Improving teachers’ effectiveness is the “paramount challenge” facing our schools, writes Robert Pianta in Teaching Children Well, a report for the Center for American Progress. But most professional development has little or no impact. Districts waste thousands of dollars per teach each year on one-day, one-time workshops that teach “awareness” rather than specific skills, Pianta writes. Trainers promote “models that have little basis in what is known about effective instruction, curriculum, or classroom interactions.”

The report looks at “new evidence-supported approaches to professional development that have promise for closing not only the evidence gap, but the achievement gap as well.”

MyTeachingPartner, or MTP . . . uses a standardized method of online, individualized coaching and a library of highly focused video clips showing effective teachers in action that are tightly coupled with a standardized metric for observing teacher practice in the classroom, called the Classroom Assessment Scoring System, or CLASS.

CLASS and MTP . . .  include models for observing teachers’ instruction in mathematics lessons that are useful in modeling feedback about instruction in the upper grades. There are now professional-development tools that show promise for improving instruction and children’s math skills in preschool.

In early literacy, there are now videos to provide teachers feedback with demonstrable gains for students’ skills as well as statewide models that connect individualized feedback, coursework, and assessment of students’ school-readiness skills in a program of teacher professional development.

In addition, John Tyler’s paper on Designing High-Quality Evaluation Systems for High School Teachers also was released.

About Joanne


  1. The only worthwhile one-day workshops are the ones that extend beyond that day. The topic should be chosen because it meets a need and there should be follow-up throughout the year.
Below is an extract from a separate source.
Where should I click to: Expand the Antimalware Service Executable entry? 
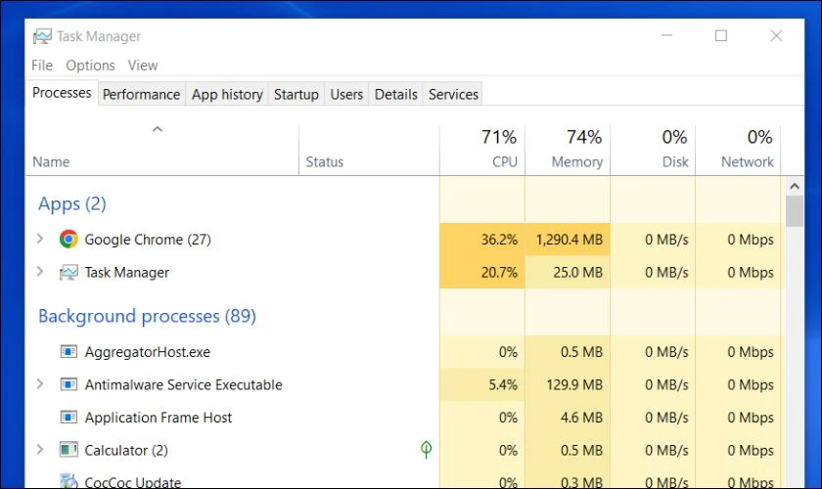click(x=40, y=383)
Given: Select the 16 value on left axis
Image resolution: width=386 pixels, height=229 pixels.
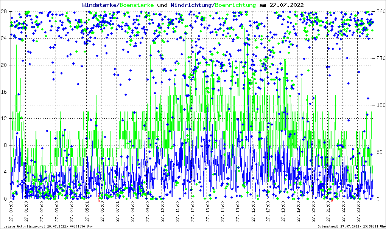Looking at the screenshot, I should (x=4, y=92).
Ideally, it’s revisited at regular faculty meetings.

  2. May I offer that the reason that teacher effectiveness training “doesn’t work” because the problem is the lousy curriculum.

  3. “Professional development” workshops are essential for administrators to keep up the appearance that they have solutions and teachers have problems.

    As a veteran history teacher, I KNOW that my time would be much better spent if I were allowed to skip the stupid workshops. I would use that time to read more deeply in my content area, refine lessons and units, write more extensive comments on student papers, etc. But who’s listening to teachers like me? LIke my colleagues, I schlep into these tedious sessions and dutifully allow my time to be wasted.

    I can conceive of useful professional development: workshops put on by experts in my particular course –7th grade world history. I’d love insights into teaching about the Great Schism. But such professional development seems not to exist for some reason.